The initiative came from Tilahun Zeweldu (PhD), regional coordinator for the USAID's Agricultural Biotechnology Support Project II, based in Uganda, who is also working closely with the US based Monsanto, one of the leading agro-chemical producers in the world. Monsanto is also a pioneer in GMO production.
"The law should be reconsidered," said Tilahun. "This is not a workable law."
On July 7, 2009, Parliament endorsed five bills in just one day along with the most controversial bill ever to pass, the antiterrorism law, which the representatives deemed the most important and debated on at length.
Away from such controversy and with hardly any debate the bio safety bill passed into law under Proclamation 655.
Ironically, the bill on bio safety did not even go to the Parliament's Natural Resources Standing Committee as it ought to. Instead it was proposed as a motion and adopted with 343 votes in favour and eight abstentions.
The ratification of this bio safety law disappointed researchers, investors, and businesses.
"I am afraid to begin research on GMOs," said Geremew Terefe (PhD).
He is one of the senior researchers in the Agricultural Research Centre under the Ministry of Agriculture and Rural Development (MoARD).
"If anything [of negative consequence] should arise, the researcher goes to jail for 15 years, according to the new law," he said.

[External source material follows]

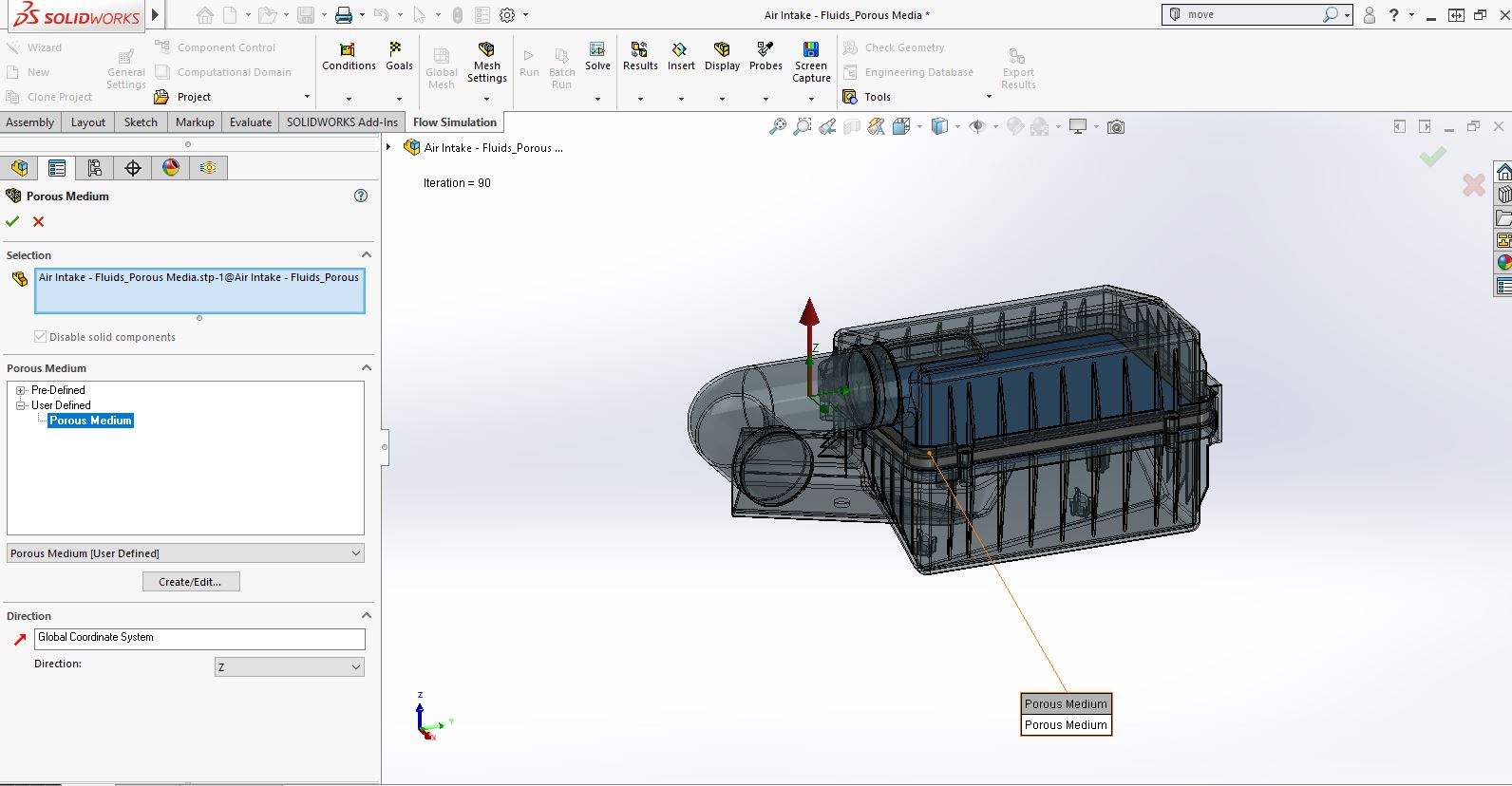The width and height of the screenshot is (1512, 786).
Task: Switch to the Sketch tab
Action: point(141,122)

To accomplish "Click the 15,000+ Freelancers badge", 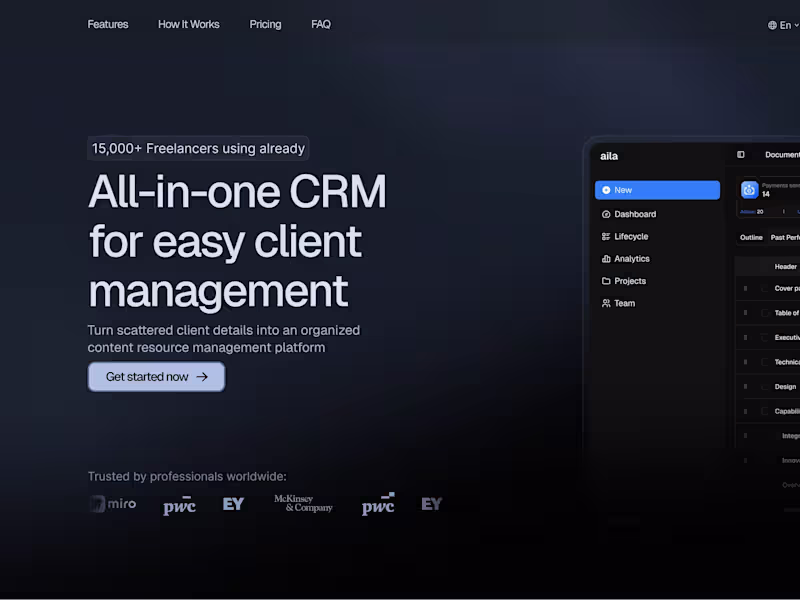I will [197, 148].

Ethiopian Cotton Development is cultivating 110,000ht of land, currently. However, the MoARD has plans to expand this size to 500,000ht within the next five years because Ethiopian textile and garment factories need more raw materials for their production.
The government has a plan to earn one billion dollars from the export of textiles and garments. However, the country's cotton plantations are plagued by 68 types of pests that have been identified so far.
Cotton, according to Emiru Seyoum (PhD), a researcher in the Department of Biology at AAU, is a very vulnerable plant.
"We are spraying different kinds of pesticides to increase production," said Solomon Ayalew (PhD), general manager of Hiwet Agricultural Mechanisation Plc.
The company cultivates 10,000ht of land in Amhara Regional State.
"We are suffering under increased production costs," said Solomon. "And we cannot do this indefinitely. We need to use genetically modified or Bt cotton, which is more cost effective."
The genetically modified cotton is resistant to pests, according to Zerihun Desalegn (PhD), breeder and agronomist at the Ethiopian Institute of Agricultural Research (EIAR) under MoARD.
"In order to get better products and minimise costs of production, we should use GMOs," he said.
The Ethiopian government has ordered studies, on genetically modified cotton from the Ethiopian context, to begin.
The seeds, imported from India, have already arrived at Horer Agricultural Research Centre in the Afar Regional State. The researchers responsible are not happy with their job, because of the law, according to a source close to this programme.
The government body responsible to exercise this law is the Environmental Protection Authority (EPA).
The forum members argue that the EPA has taken into consideration only environmental factors and nothing else, making the new law impractical for researchers and investors.
However, Belete Geda, who is a biodiversity team leader and bio safety project coordinator at the EPA, supports the stand taken by the authority.
"GMOs are dangerous to everything and should therefore be handled with care," he said. "If we hand this responsibility over to the sector ministry, it may be abused."
The controversy is expected to continue between the forum and the EPA.
Ethiopia is the only country in east Africa free of GMOs and the EPA management has every intention to stay on this track. But investors along with the suppliers are to lobbying top officials, including the Prime Minister, for some leeway.